Reflexão sobre papel do magistrado e missão do advogado.

 

    Era 29 março de 1921. Na sessão solene dos formandos de 1920 da Faculdade de Direito de São Paulo, tudo estava pronto para a cerimônia. O paraninfo – nada mais, nada menos do que Rui Barbosa – não compareceu por estar adoentado, mas deixou aos formandos um legado que se tornaria literalmente uma oração. A “Oração aos Moços”, lida nesse dia pelo catedrático de Direito Romano, Reynaldo Porchat, assinalava, nas palavras do interlocutor, os 50 anos de consagração ao Direito de Rui Barbosa que, ali, havia se formado em 1870.

    Hoje, a Faculdade de Direito da Universidade de São Paulo (FDUSP), criada em 11 de agosto de 1827, também conhecida por Faculdade de Direito do Largo de São Francisco, ou "Arcadas" em alusão à sua arquitetura, e a Faculdade de Direito do Recife (de onde veio transferido Rui Barbosa para o término de seu curso em São Paulo) são as mais antigas faculdades de Direito do país.
—————
* [Complete o seguinte]
- a) Segundo o trecho, quem leu a "Oração aos Moços" na sessão solene?
- b) Indique se cada afirmação concorda com o trecho, respondendo sim ou não e citando as palavras dele que decidem a questão: (i) Rui Barbosa compareceu à cerimônia como paraninfo. (ii) A FDUSP foi criada em 11 de agosto de 1827. (iii) A Faculdade de Direito do Largo de São Francisco também é chamada de "Arcadas".
- c) Reescreva a parte do trecho que começa pelas palavras com "Era 29 março" e termina em "formado em 1870.", substituindo "formandos" por "bacharelandos".

* [Material fornecido]
—————
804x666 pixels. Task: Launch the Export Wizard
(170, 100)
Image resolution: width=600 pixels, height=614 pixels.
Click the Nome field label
—————
* [Conjunto de respostas]
- a) O catedrático de Direito Romano Reynaldo Porchat.

- b)
(i) Não: "não compareceu por estar adoentado".
(ii) Sim: "criada em 11 de agosto de 1827".
(iii) Sim: "ou "Arcadas" em alusão à sua arquitetura".

- c)
Era 29 março de 1921. Na sessão solene dos bacharelandos de 1920 da Faculdade de Direito de São Paulo, tudo estava pronto para a cerimônia. O paraninfo – nada mais, nada menos do que Rui Barbosa – não compareceu por estar adoentado, mas deixou aos bacharelandos um legado que se tornaria literalmente uma oração. A “Oração aos Moços”, lida nesse dia pelo catedrático de Direito Romano, Reynaldo Porchat, assinalava, nas palavras do interlocutor, os 50 anos de consagração ao Direito de Rui Barbosa que, ali, havia se formado em 1870.